Roel Oomen (Deutsche Bank)
Roel is the head of FIC quantitative trading at Deutsche Bank. He started his industry career as a quant in cash equity algo trading in 2006, and subsequently held various roles in electronic FX spot trading, including co-head of the business.
Roel holds a PhD in econometrics, is a senior research fellow at the London School of Economics, and has published widely on the econometric analysis of high frequency data and FX trading.
Emiliano Pagnotta (Imperial College London)
Emiliano Pagnotta is an Assistant Professor of Finance at Imperial College Business School. His research focuses on the exchange and valuation of financial assets and the organization and evolution of the markets where those assets trade. Recent work by Emiliano analyzes the consequences of speed and fragmentation in financial markets, the identification of private information in stock and derivatives markets, and the valuation of Bitcoin and other blockchain assets. His research is regularly presented in leading academic and professional conferences and published in academic journals such as Econometrica and The Review of Financial Studies.
Before joining Imperial College, Emiliano Pagnotta was at the New York University Stern School of Business. He holds a BA in Economics from the University of Buenos Aires, an MA in Economics from Universidad de San Andrés, Argentina, and a Ph.D. in Economics from Northwestern University.

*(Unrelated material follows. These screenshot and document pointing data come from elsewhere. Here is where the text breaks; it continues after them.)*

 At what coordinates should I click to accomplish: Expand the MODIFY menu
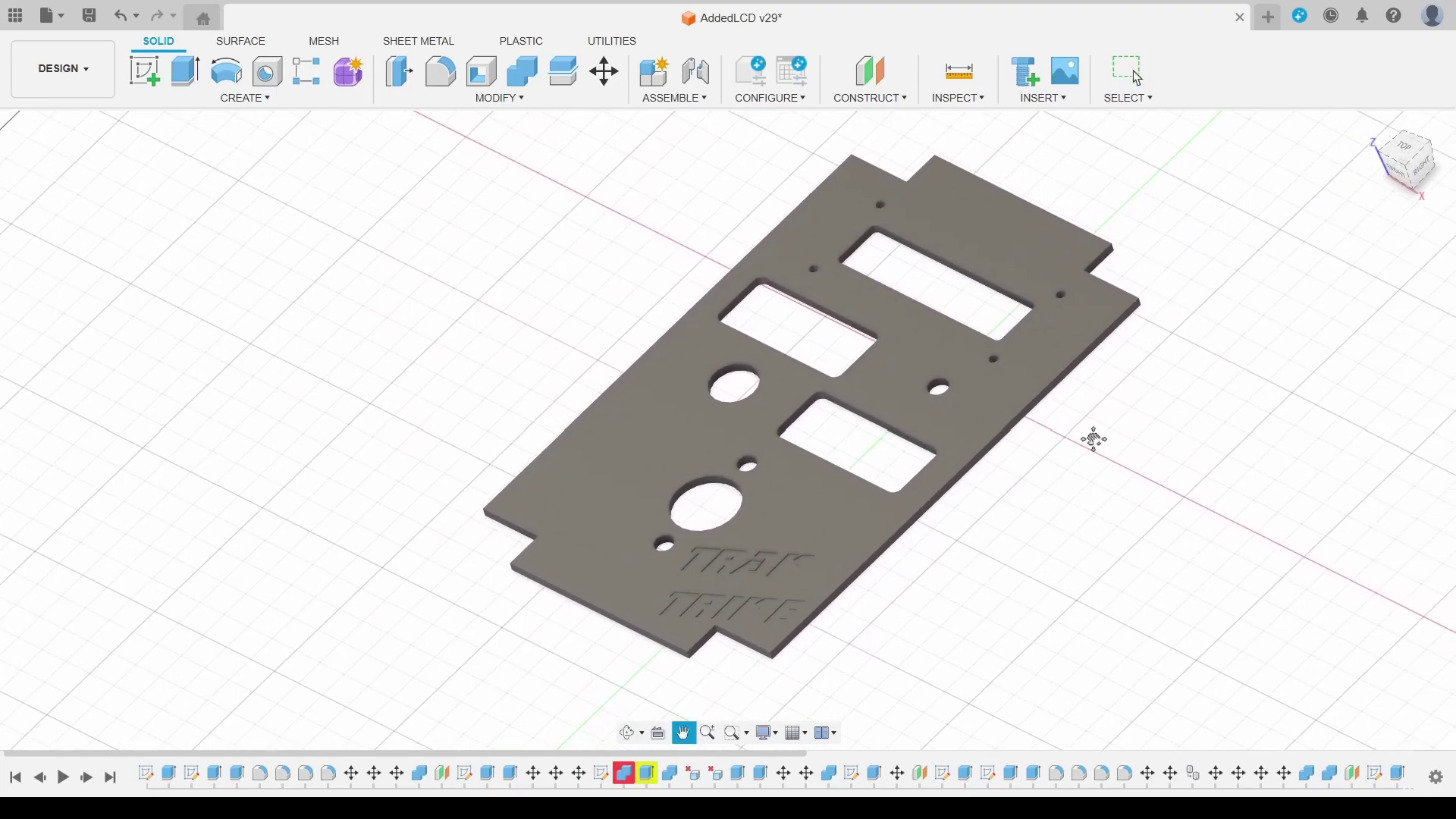coord(499,98)
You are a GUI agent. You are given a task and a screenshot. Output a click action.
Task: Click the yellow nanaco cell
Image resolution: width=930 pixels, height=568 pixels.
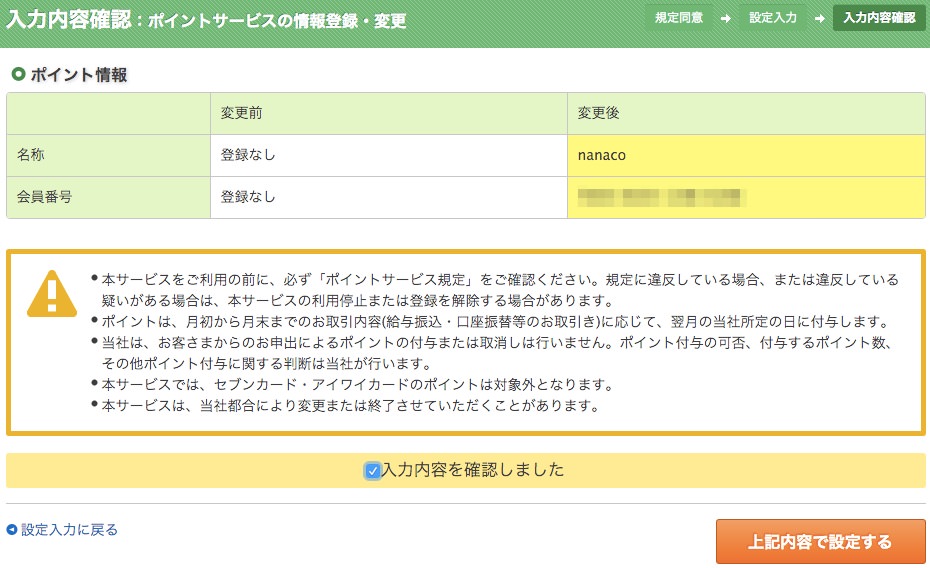click(745, 156)
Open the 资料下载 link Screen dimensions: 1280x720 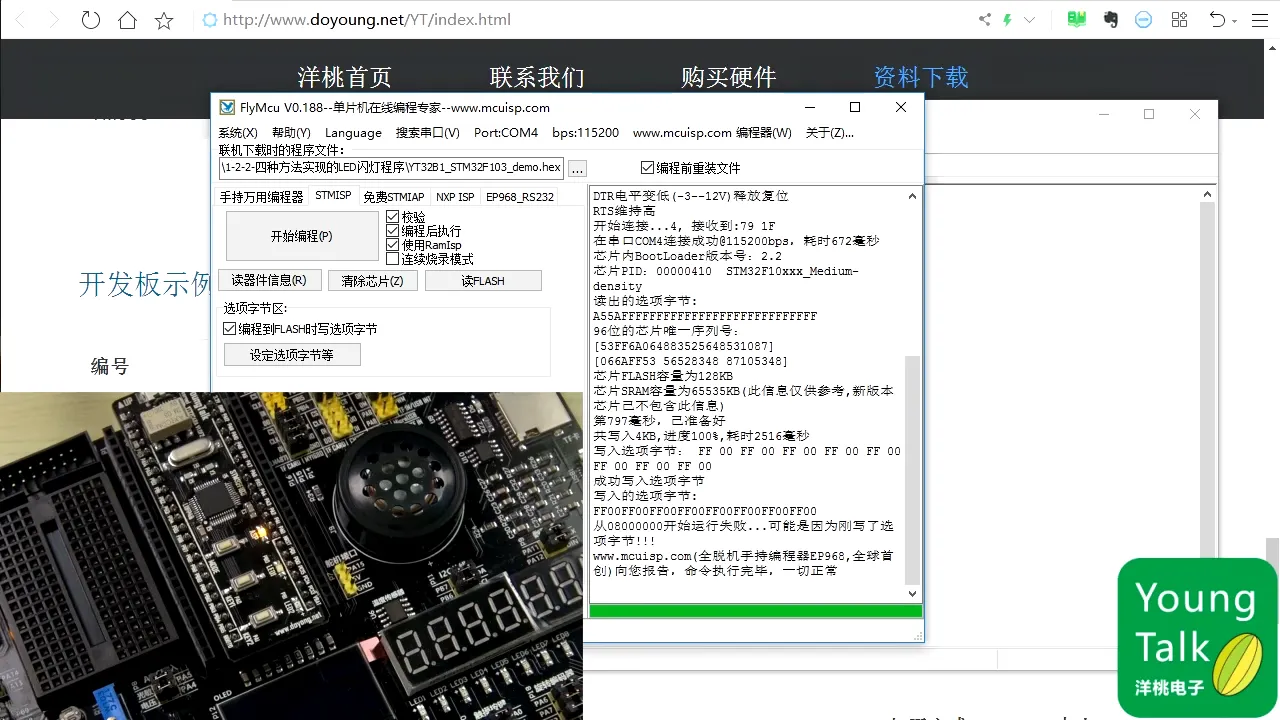(919, 77)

Yajun Wang (Baruch College)
Yajun Wang is an Associate Professor of Finance at the Zicklin School of Business, Baruch College in New York. She earned her PhD in Finance in 2011 from Olin Business School, Washington University in St Louis. From 2011 to 2018 she joined the Robert H. Smith School of Business as an Assistant Professor of Finance.
Her research focuses on theoretical and empirical asset pricing and market microstructure.
Stefan Zohren (University of Oxford)
Stefan Zohren is an Associate Professor at the Machine Learning Research Group at the Oxford-Man Institute for Quantitative Finance (OMI). Before joining the OMI, Stefan worked on equities market making as a quant researcher/trader at two leading HFT firms in London. Prior to that, he coordinated the Quantum Optimisation and Machine Learning project, a joint research project of Oxford University, Nokia Technologies and Lockheed Martin.
His background is in theoretical physics, probability theory and statistics. Stefan’s research interests include statistical physics approaches to machine learning, information theory and optimisation, quantum computing, as well as machine learning applied to finance, particularly market microstructure and high-frequency data.